The ethnic map of central and eastern Europe was greatly simplified in the aftermath of the Second World War, when many ancient German communities in these regions were forcibly uprooted and expelled. There had been similar mass transfers, often violent, in the new Turkish state after 1918.
Czechoslovakia was a new and artificial state created by the Treaty of Versailles. It was destroyed by Hitler, created anew under the Communists, and fell apart, fortunately bloodlessly, after the Communist regime fell.

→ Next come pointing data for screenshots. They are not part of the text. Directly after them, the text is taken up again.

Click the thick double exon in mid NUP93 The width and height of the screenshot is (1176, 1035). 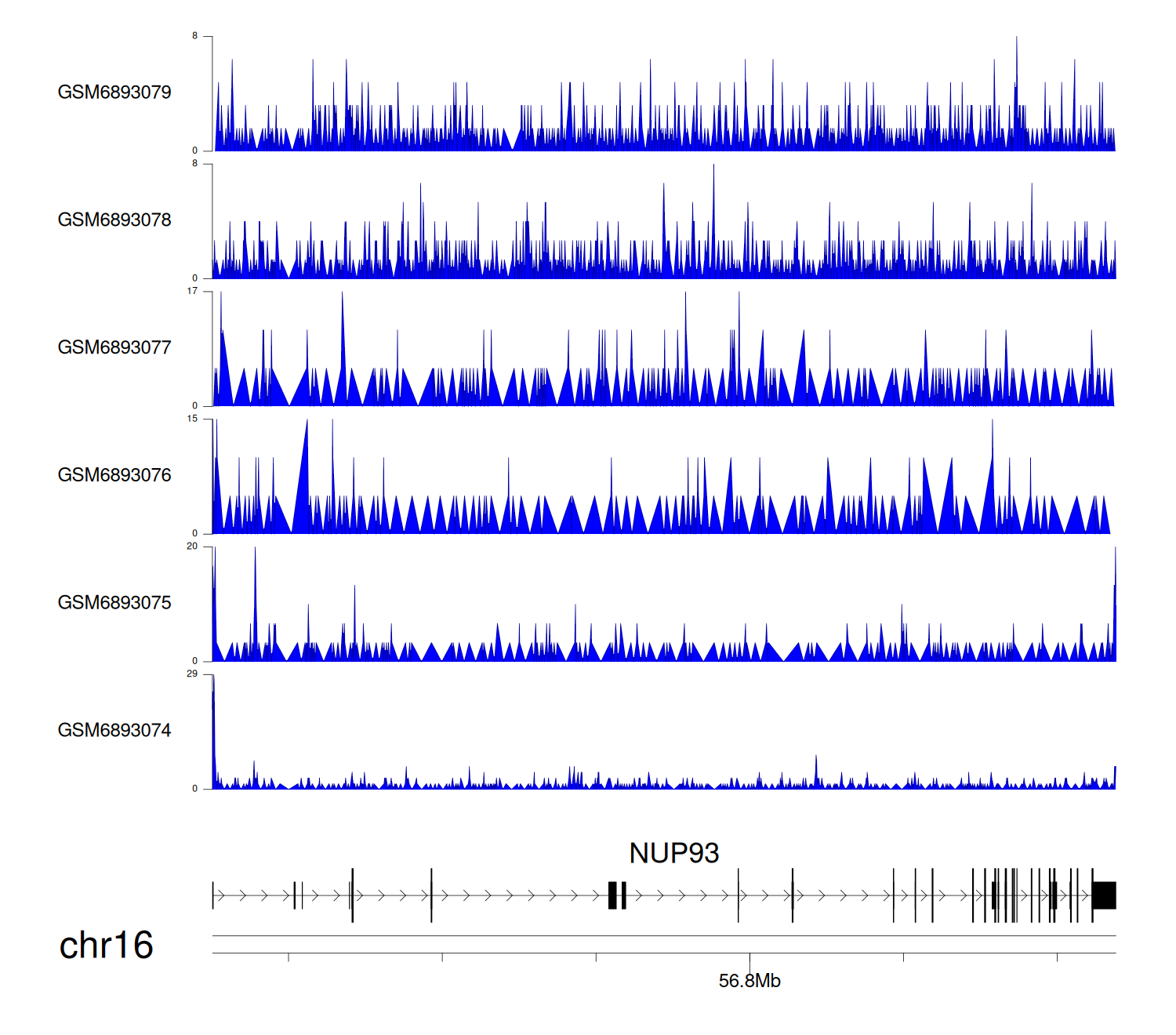coord(617,895)
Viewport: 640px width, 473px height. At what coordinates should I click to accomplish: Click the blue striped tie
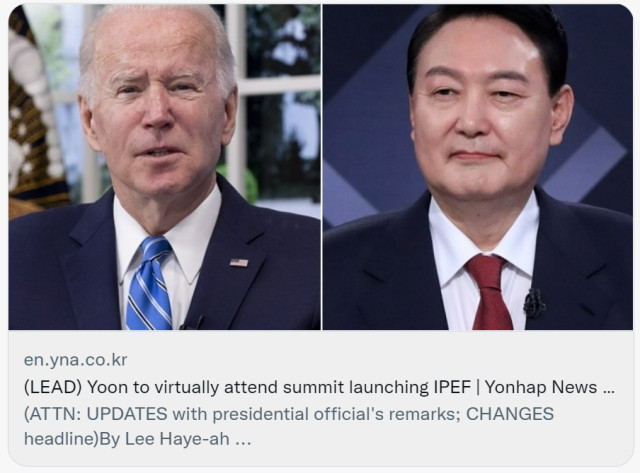point(149,283)
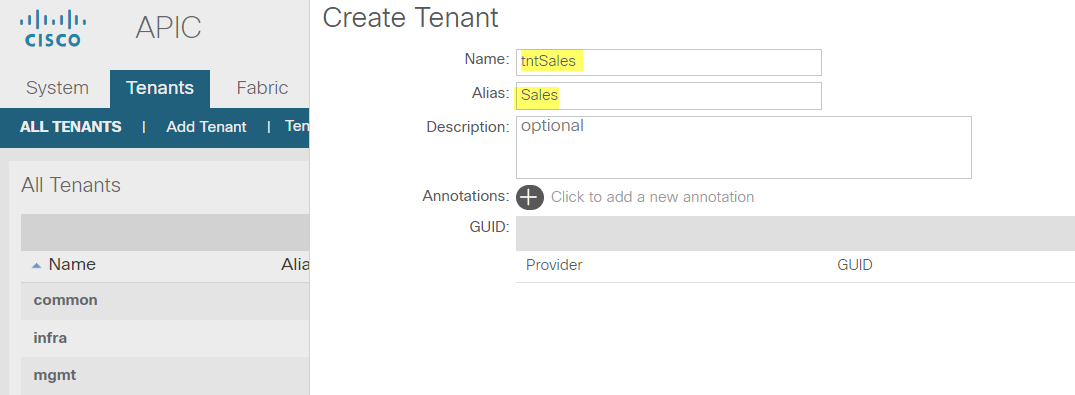Image resolution: width=1075 pixels, height=395 pixels.
Task: Click the All Tenants panel heading
Action: [71, 185]
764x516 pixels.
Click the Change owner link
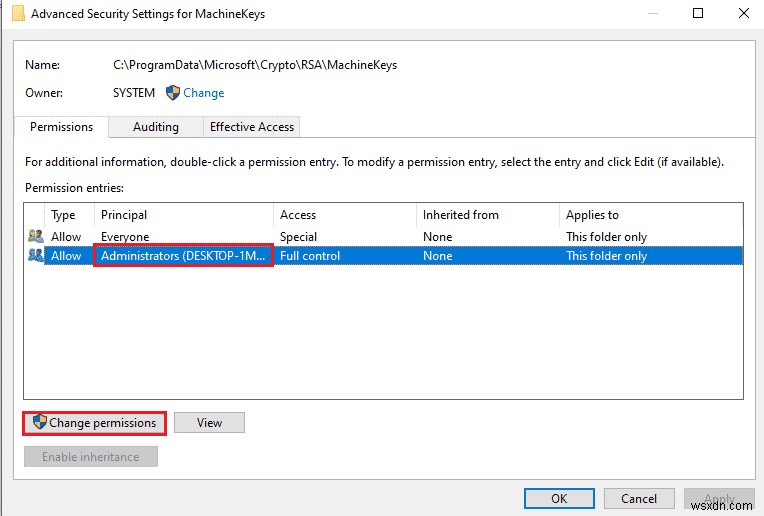[204, 93]
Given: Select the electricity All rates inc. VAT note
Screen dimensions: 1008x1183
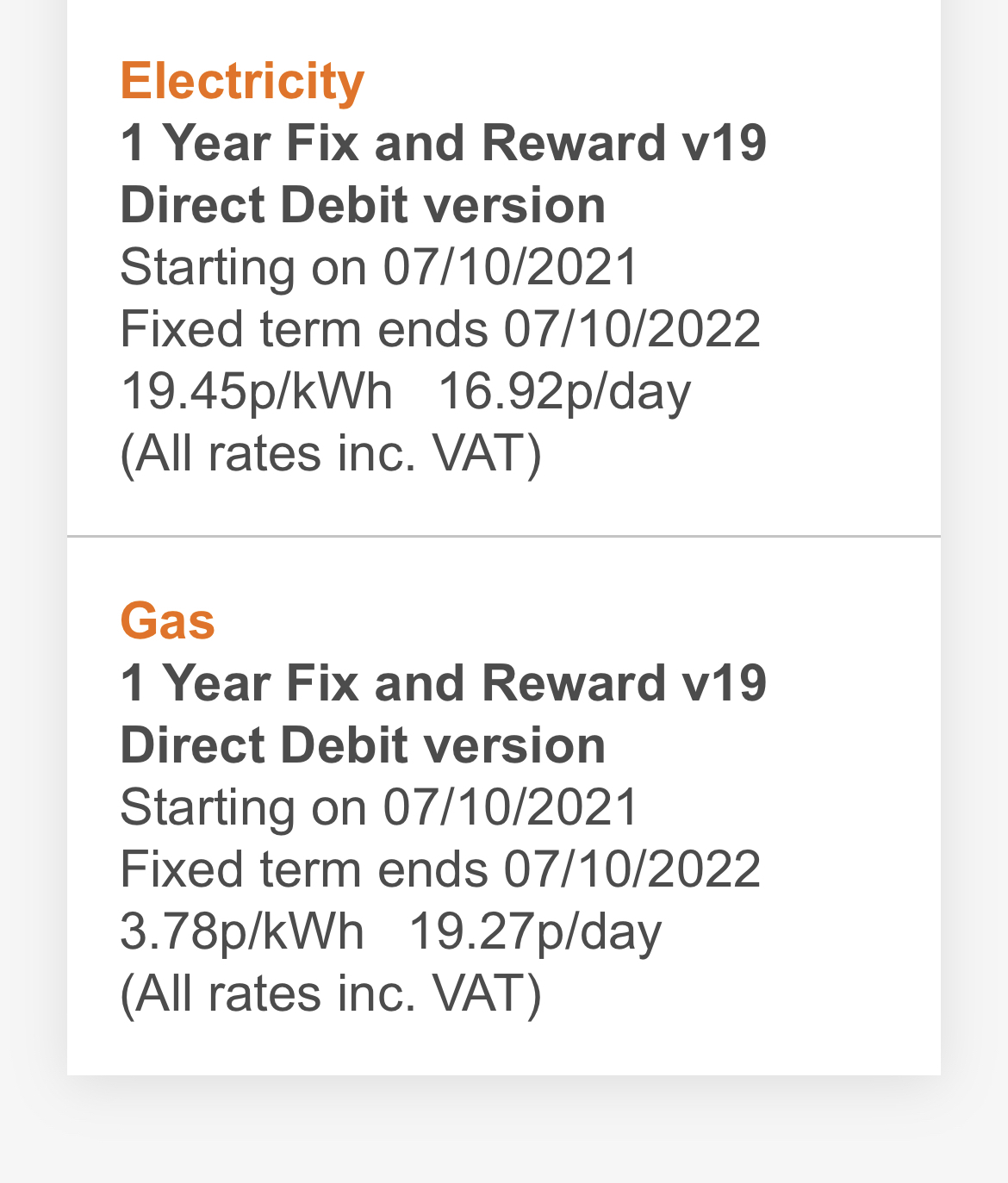Looking at the screenshot, I should [x=331, y=454].
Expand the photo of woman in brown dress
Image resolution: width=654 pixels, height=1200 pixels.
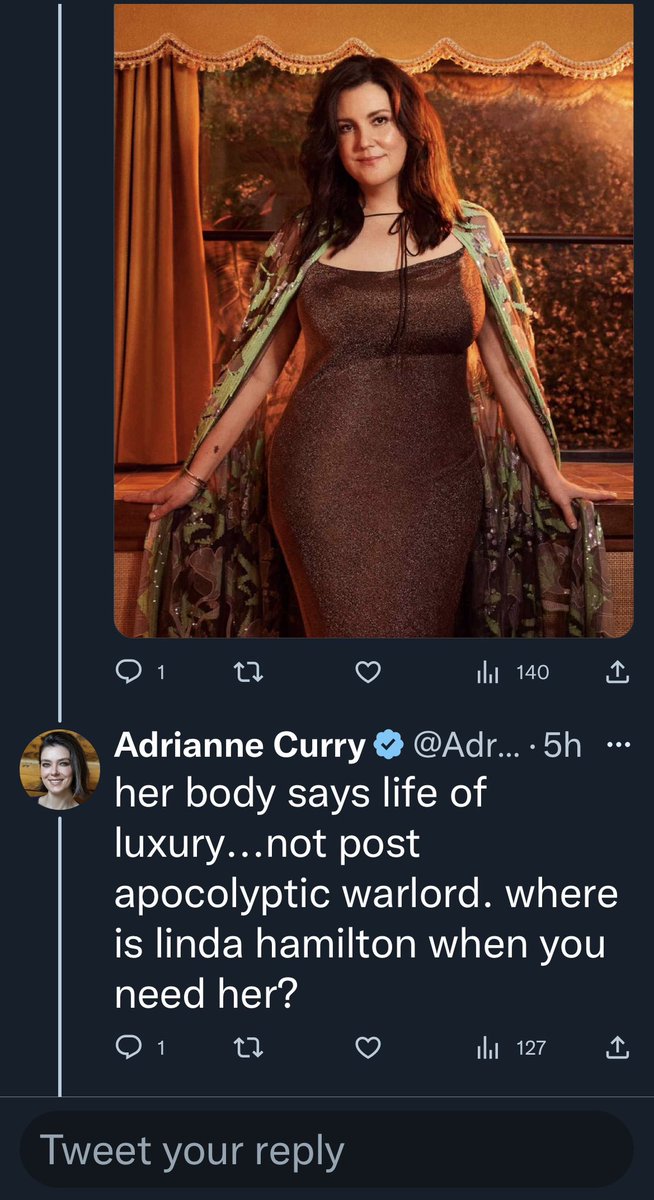[x=373, y=320]
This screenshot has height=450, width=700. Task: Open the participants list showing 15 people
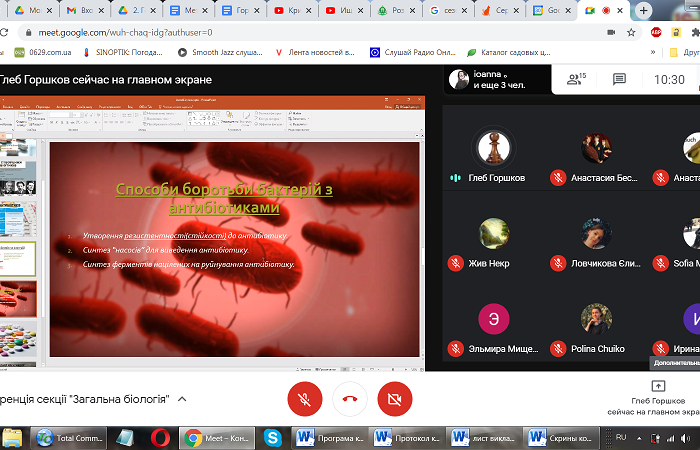574,79
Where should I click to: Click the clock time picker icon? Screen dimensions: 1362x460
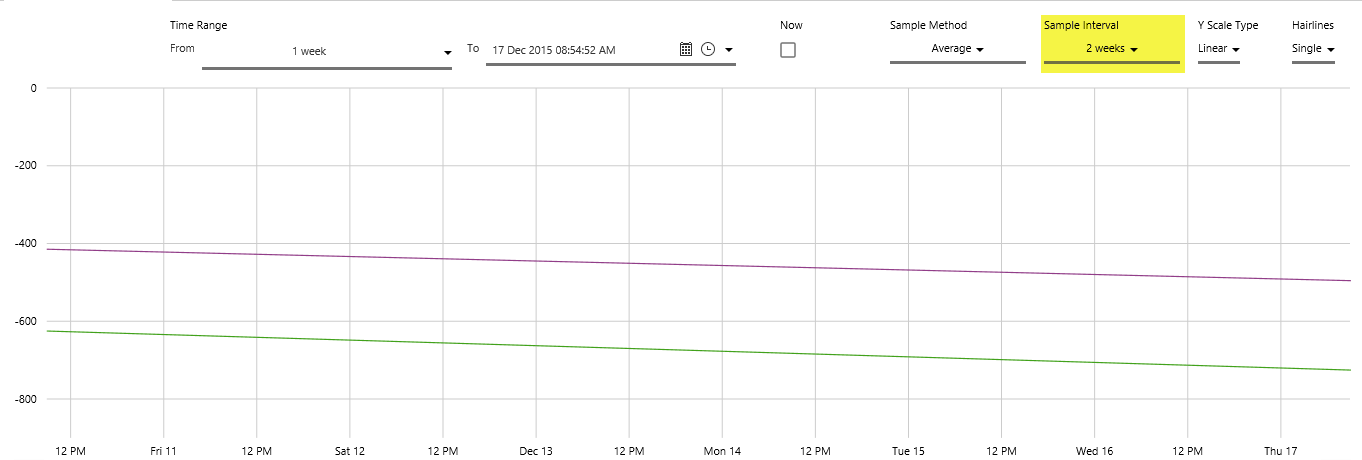(x=708, y=49)
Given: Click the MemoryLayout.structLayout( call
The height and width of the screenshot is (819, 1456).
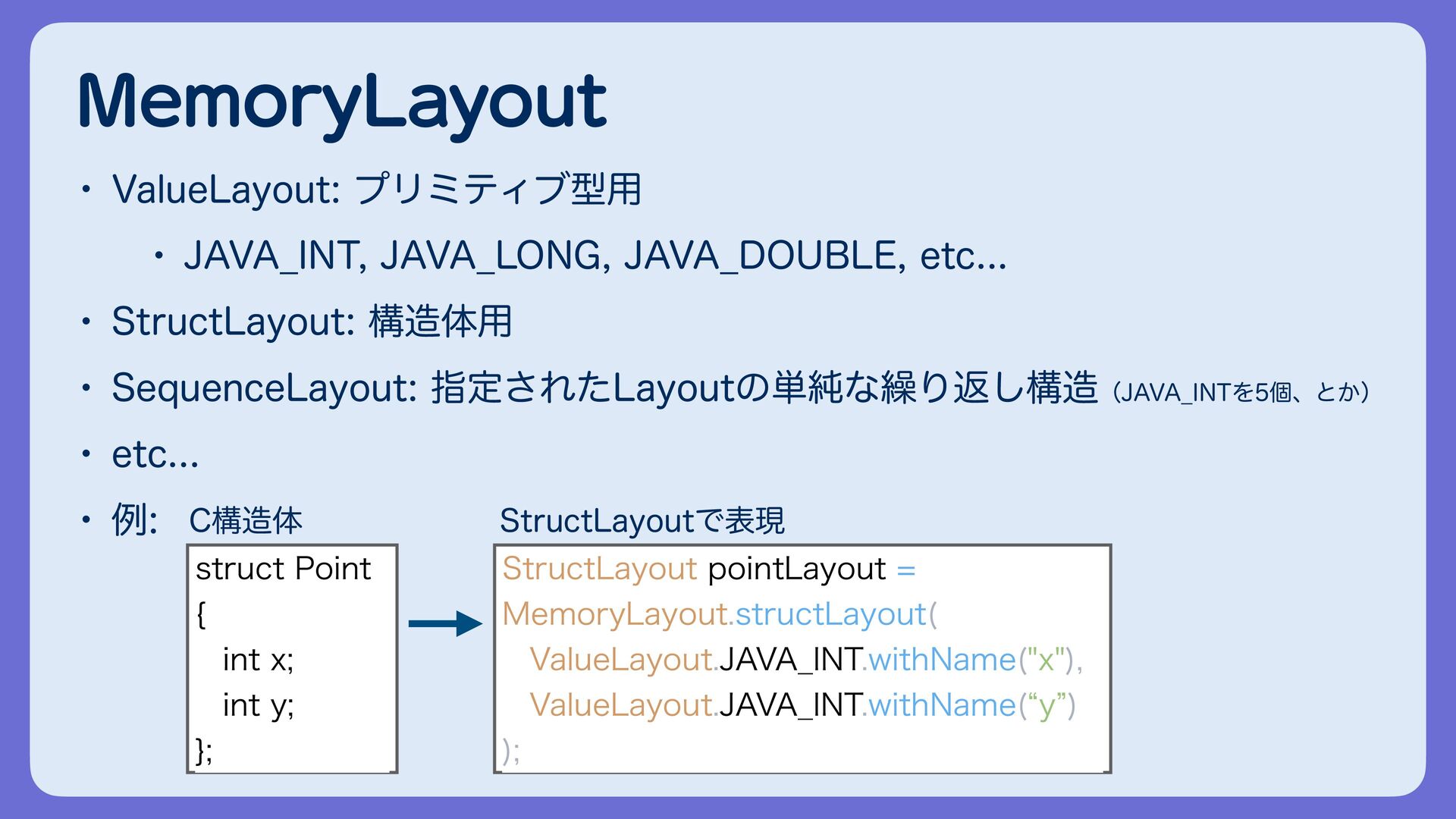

Yugoslavia was another artificial Versailles creation. It always had ethnic tensions simmering beneath the surface, which broke out into extreme violence during the Second World War. Then for a generation it was held together by Marshal Tito, an independent-minded Communist who refused to follow Moscow's orders. But once his iron hand was removed, horrific scenes of massacres, bombardments and ethnic cleansing followed: the worst violence seen in Europe since 1945.
By contrast, the frontiers of Iraq, Syria and Lebanon, established from the ruin of the Turkish (Ottoman) Empire are still unaltered. They are only lines drawn on a map, bearing no relation to ethnic and religious boundaries, and the states created by them have been the scene of appalling violence over the past twenty years, but with as yet no moves to establish more realistic divisions.